Исламским духовенством для всех пишутся правила, которые называют фетвами.
Обсуждать искусственное оплодотворение начали в Кувейте в 1981 году на I Конференции исламской организации медицинских наук (IOMS) [143]. Там же приняли проект Исламского кодекса медицинской этики. Вскоре появились две фетвы: одна – из египетского мусульманского духовного университета аль-Азхар, другая – из Исламской академии фикха в Саудовской Аравии, в Джидде.
ЭКО дозволялось, но только в браке.

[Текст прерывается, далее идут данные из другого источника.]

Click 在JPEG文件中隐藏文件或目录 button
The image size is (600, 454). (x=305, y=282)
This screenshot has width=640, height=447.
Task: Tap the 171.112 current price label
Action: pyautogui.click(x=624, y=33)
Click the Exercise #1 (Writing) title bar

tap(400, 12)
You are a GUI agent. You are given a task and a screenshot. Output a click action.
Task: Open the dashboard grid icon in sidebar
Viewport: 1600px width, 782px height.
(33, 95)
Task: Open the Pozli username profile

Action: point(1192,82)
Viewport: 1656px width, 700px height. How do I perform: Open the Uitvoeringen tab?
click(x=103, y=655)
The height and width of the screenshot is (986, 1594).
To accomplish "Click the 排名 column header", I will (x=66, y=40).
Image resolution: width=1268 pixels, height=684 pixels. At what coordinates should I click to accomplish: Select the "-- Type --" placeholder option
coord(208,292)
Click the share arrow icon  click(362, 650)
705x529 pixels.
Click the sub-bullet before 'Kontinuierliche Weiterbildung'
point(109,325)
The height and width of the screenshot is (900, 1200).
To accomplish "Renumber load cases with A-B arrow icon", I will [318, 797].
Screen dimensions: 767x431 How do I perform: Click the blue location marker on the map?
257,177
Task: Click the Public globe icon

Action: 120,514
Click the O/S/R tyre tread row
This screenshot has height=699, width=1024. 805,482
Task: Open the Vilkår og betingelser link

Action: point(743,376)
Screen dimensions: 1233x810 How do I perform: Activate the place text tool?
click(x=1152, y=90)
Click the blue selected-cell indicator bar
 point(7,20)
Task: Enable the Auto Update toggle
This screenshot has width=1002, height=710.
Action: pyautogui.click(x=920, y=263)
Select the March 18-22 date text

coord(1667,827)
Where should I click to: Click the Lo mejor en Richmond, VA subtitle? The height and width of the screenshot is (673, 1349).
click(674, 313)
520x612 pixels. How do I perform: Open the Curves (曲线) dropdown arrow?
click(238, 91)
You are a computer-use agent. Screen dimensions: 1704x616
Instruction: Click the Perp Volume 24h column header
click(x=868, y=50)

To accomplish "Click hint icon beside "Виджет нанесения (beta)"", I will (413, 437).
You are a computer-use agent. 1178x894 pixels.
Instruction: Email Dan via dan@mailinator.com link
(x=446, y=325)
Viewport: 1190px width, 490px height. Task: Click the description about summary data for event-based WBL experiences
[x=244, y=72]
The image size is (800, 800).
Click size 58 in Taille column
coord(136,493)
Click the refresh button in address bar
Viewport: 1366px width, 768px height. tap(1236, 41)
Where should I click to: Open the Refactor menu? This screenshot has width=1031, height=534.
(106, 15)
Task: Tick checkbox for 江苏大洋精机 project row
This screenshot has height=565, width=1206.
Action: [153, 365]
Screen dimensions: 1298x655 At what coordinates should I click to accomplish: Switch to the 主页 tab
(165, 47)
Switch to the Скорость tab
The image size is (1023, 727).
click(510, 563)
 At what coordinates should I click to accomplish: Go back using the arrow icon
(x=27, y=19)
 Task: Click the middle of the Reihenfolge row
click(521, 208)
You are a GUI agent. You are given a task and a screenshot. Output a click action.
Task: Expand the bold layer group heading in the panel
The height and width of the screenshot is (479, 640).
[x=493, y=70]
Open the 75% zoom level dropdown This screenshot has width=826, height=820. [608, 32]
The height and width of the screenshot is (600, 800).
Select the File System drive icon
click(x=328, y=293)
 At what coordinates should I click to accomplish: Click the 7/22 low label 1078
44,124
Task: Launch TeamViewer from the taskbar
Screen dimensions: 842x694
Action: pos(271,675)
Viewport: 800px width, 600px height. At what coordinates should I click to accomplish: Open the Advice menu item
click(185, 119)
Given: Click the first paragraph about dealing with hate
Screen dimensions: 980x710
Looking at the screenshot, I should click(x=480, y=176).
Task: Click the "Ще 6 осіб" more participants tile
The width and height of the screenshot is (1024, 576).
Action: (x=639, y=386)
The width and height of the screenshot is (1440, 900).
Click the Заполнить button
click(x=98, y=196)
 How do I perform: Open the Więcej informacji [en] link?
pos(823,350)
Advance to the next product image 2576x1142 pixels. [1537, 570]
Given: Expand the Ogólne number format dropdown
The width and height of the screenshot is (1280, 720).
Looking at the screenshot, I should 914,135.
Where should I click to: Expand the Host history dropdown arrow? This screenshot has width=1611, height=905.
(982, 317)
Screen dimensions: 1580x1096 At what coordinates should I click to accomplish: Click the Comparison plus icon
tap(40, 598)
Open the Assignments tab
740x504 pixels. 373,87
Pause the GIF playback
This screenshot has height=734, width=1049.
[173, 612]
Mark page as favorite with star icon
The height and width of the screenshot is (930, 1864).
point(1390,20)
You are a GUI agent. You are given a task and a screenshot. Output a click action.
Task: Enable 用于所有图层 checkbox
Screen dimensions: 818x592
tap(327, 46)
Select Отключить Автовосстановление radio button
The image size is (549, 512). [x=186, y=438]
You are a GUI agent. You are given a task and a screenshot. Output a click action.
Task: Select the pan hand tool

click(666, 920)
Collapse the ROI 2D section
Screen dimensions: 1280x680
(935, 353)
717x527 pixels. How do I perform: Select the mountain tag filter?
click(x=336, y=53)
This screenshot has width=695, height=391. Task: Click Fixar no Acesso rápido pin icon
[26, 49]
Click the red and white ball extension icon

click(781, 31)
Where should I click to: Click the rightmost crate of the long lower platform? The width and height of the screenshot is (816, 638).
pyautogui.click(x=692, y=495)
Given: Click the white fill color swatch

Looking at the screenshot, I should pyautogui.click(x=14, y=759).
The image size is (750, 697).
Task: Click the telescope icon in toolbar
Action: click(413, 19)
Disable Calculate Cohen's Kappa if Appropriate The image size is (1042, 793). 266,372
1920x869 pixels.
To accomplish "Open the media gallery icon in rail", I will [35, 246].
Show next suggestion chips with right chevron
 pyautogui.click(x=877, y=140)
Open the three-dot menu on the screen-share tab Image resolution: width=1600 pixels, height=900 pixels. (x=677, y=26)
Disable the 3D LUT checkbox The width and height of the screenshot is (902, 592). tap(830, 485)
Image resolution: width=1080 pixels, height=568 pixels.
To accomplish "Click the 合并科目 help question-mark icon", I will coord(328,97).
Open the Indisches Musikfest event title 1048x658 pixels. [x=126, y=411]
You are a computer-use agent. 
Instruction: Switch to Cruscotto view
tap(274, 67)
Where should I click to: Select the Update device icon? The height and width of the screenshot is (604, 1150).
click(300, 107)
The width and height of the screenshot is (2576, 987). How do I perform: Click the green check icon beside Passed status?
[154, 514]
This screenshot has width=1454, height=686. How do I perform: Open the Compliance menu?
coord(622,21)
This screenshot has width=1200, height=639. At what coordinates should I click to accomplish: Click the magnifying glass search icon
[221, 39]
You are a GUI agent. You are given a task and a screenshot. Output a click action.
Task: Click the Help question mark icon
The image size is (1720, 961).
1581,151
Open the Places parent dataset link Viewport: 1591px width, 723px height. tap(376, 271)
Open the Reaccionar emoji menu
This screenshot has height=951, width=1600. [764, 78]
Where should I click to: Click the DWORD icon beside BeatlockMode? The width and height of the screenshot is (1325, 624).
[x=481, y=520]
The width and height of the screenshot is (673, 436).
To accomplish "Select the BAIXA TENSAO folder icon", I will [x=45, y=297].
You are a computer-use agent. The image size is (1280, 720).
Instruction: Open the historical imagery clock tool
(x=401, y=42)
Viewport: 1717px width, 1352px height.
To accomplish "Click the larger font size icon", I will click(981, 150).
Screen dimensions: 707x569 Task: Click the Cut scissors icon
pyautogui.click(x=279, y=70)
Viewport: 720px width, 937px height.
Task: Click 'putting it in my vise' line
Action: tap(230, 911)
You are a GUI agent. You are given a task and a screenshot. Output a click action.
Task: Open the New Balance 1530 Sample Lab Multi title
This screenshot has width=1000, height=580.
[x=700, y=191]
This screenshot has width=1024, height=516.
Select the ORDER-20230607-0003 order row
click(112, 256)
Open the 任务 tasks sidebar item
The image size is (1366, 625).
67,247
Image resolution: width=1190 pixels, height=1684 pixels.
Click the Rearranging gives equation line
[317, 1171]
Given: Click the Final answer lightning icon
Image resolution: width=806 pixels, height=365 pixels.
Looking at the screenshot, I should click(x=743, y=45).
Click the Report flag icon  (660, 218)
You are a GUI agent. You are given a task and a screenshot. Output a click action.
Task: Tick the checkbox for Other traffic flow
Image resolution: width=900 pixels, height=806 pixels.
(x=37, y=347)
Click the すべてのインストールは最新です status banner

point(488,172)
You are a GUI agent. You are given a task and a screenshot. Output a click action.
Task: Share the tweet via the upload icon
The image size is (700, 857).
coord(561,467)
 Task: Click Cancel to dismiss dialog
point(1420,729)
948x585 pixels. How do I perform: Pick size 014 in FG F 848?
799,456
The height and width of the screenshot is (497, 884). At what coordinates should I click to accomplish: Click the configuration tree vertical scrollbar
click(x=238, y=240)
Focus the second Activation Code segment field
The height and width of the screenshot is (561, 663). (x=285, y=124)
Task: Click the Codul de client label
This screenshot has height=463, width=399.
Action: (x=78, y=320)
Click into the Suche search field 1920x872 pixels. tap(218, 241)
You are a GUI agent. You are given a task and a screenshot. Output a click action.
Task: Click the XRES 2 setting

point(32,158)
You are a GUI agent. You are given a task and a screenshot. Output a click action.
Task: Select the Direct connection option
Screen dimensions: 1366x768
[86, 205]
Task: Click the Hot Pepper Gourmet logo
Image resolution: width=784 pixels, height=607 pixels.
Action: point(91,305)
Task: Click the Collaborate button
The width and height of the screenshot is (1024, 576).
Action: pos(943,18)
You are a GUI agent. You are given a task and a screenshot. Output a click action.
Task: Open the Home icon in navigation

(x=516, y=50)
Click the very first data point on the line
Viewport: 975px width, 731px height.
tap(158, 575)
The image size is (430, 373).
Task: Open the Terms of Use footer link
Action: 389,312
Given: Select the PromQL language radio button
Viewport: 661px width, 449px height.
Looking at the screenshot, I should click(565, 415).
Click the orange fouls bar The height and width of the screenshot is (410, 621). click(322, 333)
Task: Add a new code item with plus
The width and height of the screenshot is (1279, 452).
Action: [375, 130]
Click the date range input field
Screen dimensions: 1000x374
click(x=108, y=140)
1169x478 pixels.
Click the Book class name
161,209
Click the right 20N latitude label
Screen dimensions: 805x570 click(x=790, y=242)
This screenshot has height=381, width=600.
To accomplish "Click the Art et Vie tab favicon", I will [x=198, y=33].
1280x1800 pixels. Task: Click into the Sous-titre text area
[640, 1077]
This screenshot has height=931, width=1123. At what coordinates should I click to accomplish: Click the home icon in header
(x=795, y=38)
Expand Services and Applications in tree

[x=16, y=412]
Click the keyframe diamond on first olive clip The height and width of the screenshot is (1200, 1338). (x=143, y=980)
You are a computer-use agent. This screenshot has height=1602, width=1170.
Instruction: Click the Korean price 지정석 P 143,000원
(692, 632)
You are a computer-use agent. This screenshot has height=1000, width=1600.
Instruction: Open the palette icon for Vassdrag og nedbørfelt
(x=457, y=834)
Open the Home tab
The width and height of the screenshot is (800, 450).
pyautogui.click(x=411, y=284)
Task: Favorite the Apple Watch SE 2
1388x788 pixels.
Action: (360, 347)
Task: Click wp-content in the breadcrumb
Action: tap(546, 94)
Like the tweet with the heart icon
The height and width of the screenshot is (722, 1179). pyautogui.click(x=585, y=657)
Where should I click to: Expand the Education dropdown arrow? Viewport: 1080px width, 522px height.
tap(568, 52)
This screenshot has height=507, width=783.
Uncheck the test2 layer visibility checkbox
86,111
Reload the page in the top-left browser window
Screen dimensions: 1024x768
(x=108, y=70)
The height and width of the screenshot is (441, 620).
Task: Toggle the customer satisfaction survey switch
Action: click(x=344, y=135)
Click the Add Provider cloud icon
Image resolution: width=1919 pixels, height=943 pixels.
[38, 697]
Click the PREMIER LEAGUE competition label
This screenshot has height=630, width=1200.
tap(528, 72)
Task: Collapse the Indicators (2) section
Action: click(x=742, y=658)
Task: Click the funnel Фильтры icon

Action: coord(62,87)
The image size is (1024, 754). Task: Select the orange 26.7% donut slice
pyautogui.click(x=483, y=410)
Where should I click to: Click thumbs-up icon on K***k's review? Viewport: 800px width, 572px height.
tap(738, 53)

Также разрешалось криоконсервировать сперму, яйцеклетки и эмбрионы – душа все равно вселяется в них на сороковой день жизни, поэтому до того можно проводить исследования и делать ПГД. Можно даже уничтожать некачественные или лишние эмбрионы: срок ограничили 14 днями. Можно делать редукцию лишних зародышей на ранних сроках.
Фетва, выпущенная в 1984 году в Мекке, даже разрешила суннитам суррогатное материнство и донорство, но, чур, если отец женится на всех женщинах сразу. Правда, в 1985 году фетву отменили, заметив тенденцию: мужчины женились на донорах, но разводились сразу после сдачи ими яйцеклетки или родов.
Сегодня суннитам (о шиитах речь пойдет дальше) брать донорский материал нельзя, это измена. Нельзя выбирать пол с помощью ПГД, однако запрет касается только первого ребенка; если же в семье уже есть двое детей одного пола, разрешат сделать ПГД и пересадить эмбрион другого пола для так называемого баланса. Нельзя беременеть после менопаузы – только со своим эмбрионом, замороженным ранее. Нельзя использовать эмбрионы после развода или смерти одного из партнеров.